Huawei and Vodafone have topped the 2017 IoT (Internet of Things) Platforms Scorecard, excerpts of which were released today by business information provider IHS Markit, a world leader in critical information, analytics and solutions.
The scorecard focuses primarily on IoT connectivity management platform (CMP) vendors, identifies vendors leading in that market and those best positioned to succeed long-term. Criteria include factors such as cumulative cellular IoT connections under management, support for multiple connectivity technologies, diversity of deployment models, and perceptions of vendors by a multi-country panel of enterprise end users.
The CMP segment of the IoT platforms market long has been a near duopoly formed by Cisco Jasper and Ericsson, the IHS Markit analysis notes.
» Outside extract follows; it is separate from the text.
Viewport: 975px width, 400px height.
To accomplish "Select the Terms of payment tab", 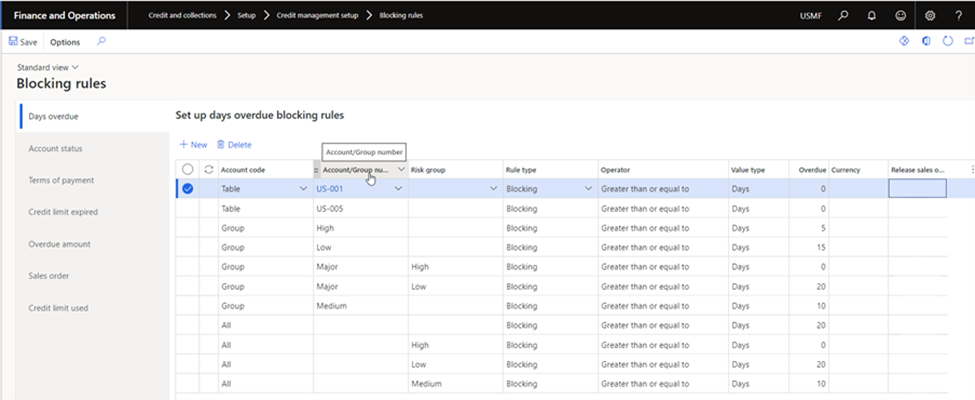I will [61, 180].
However, the vendor landscape has shifted over the past 18 months, spurred by massive cellular IoT growth in China, a perception that additional costs remain to be driven out of CMP deployment, and increasing integration of CMPs with application-enablement platforms (AEPs) – a related IoT platform segment.
The 2017 scorecard ranks the top five vendors as Huawei, Vodafone, Cisco Jasper, Ericsson and HPE. Rounding out the top 10 were Aeris, Comarch, KORE, Stream Technologies and ZTE.
“Huawei and Vodafone ranked as this year’s scorecard leaders based on a number of factors,” said Sam Lucero, senior principal analyst for M2M and IoT at IHS Markit. “Huawei’s cumulative cellular IoT connection count exploded in 2016 on the back of its work with Chinese operators. Vodafone has quietly established a global footprint of operator partners that not only use its platform, but often its global network and global IoT SIM, as well.”
Both HPE and ZTE also performed particularly well in the scorecard.
“HPE introduced an innovative AEP in its Universal IoT Platform and, late in 2016, extended this with a CMP component,” Lucero said. “Likewise, ZTE benefitted from exceptional underlying Chinese market growth in addition to opening up new emerging markets in sub-Saharan Africa.”